Toolfront
Connects AI agents to databases, providing team's proven query patterns for collaborative learning and faster development.
About
Data teams often struggle with repetitive query writing and lost knowledge, while AI agents lack crucial database context. Toolfront solves this by serving as a secure, privacy-first Model Context Protocol (MCP) server that links coding agents like Cursor and GitHub Copilot directly to your databases. It facilitates collaborative learning by feeding agents your team's successful query patterns, allowing them to understand specific schemas, remember relevant tables, and reference collective past work. This approach ensures your data remains local and confidential, while continuously improving AI agent accuracy and team productivity through shared institutional knowledge.
Key Features
- One-step setup for connecting coding agents to all your databases.
- 11 GitHub stars
- Privacy-first architecture ensures your data never leaves your machine.
- Collaborative learning enhances AI agents' understanding of database schemas and query patterns over time.
- Supports multiple database types (e.g., BigQuery, PostgreSQL, Snowflake) from a single MCP server instance.

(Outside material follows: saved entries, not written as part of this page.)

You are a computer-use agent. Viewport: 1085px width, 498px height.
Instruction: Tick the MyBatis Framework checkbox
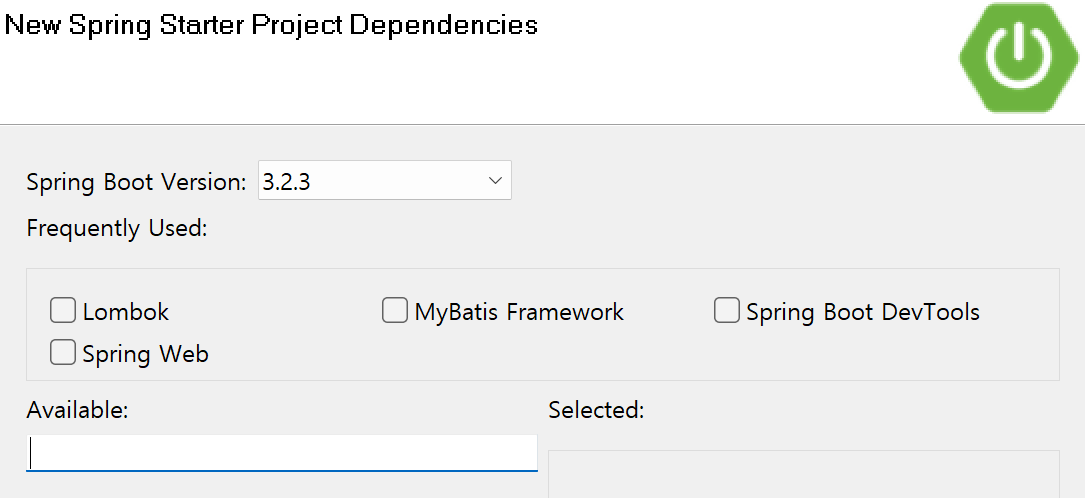click(x=395, y=311)
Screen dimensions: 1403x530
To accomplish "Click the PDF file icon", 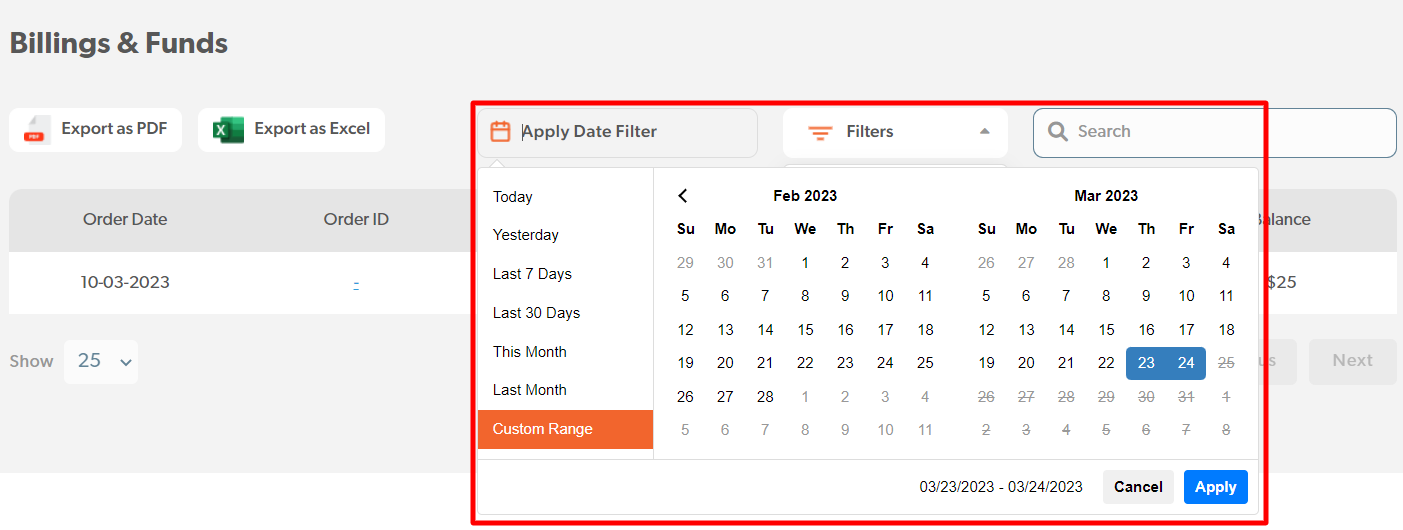I will pyautogui.click(x=35, y=129).
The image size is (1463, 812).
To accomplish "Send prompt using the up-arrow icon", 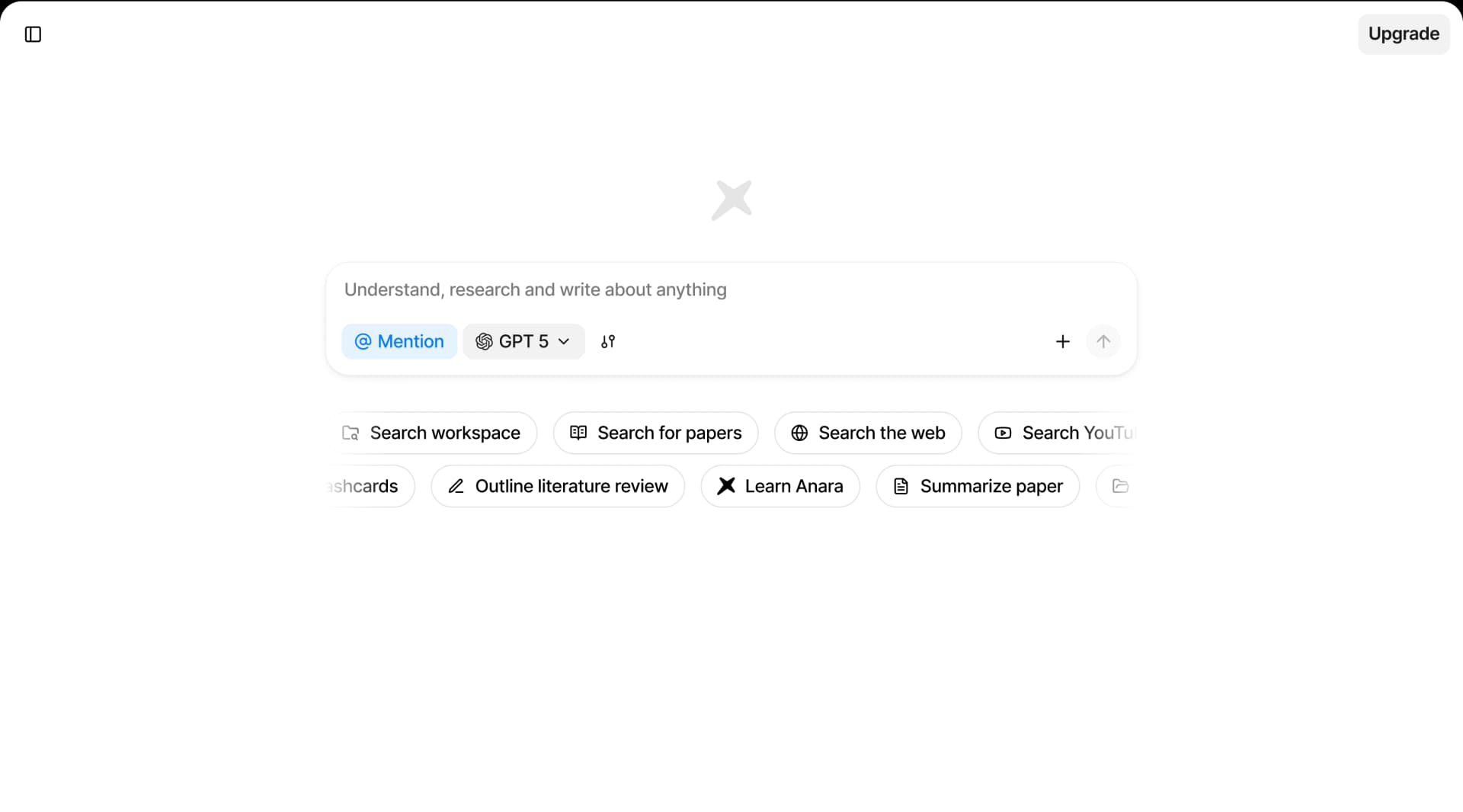I will pos(1103,341).
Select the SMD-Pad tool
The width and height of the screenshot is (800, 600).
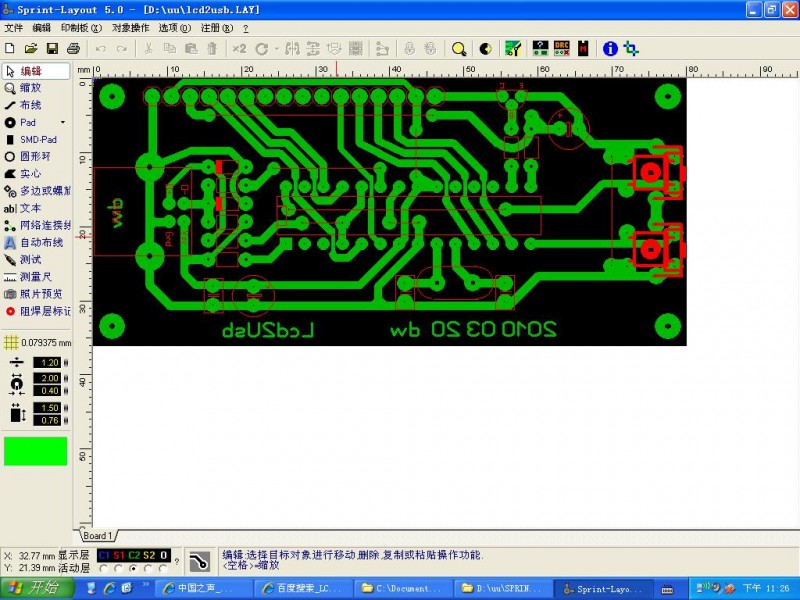(x=33, y=139)
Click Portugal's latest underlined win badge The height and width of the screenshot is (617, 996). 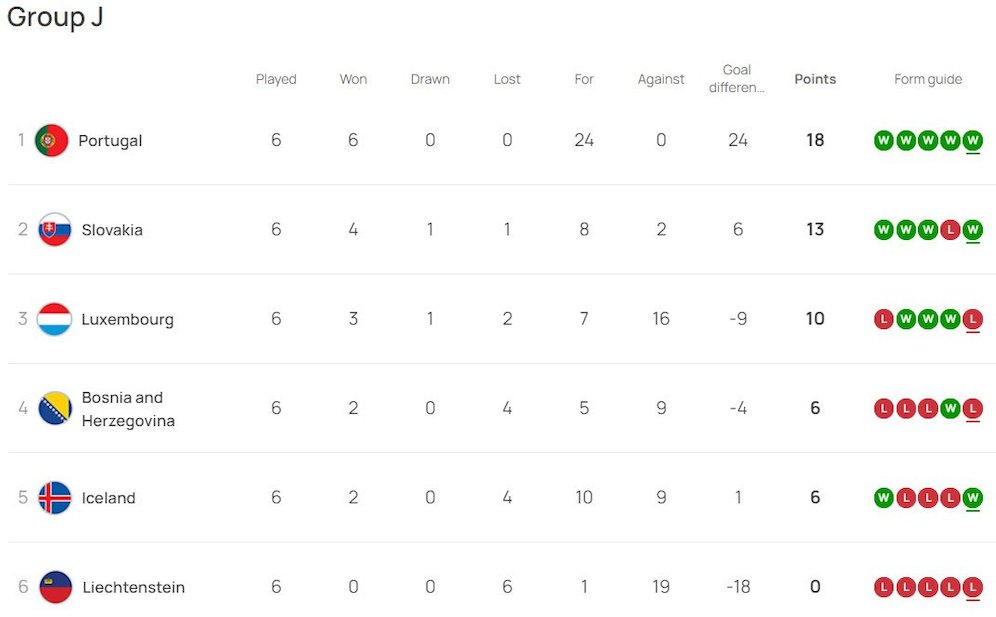tap(973, 141)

- Provides seven specialized database tools for AI agents, including test, discover, scan, inspect, sample, query, and learn functions.
Use Cases
- Integrate AI coding assistants (e.g., Cursor, GitHub Copilot) with enterprise databases for contextual query generation.
- Enable AI agents to learn from and apply successful query patterns used by data teams.
- Provide a secure, local environment for AI agents to perform read-only operations and data exploration across various databases.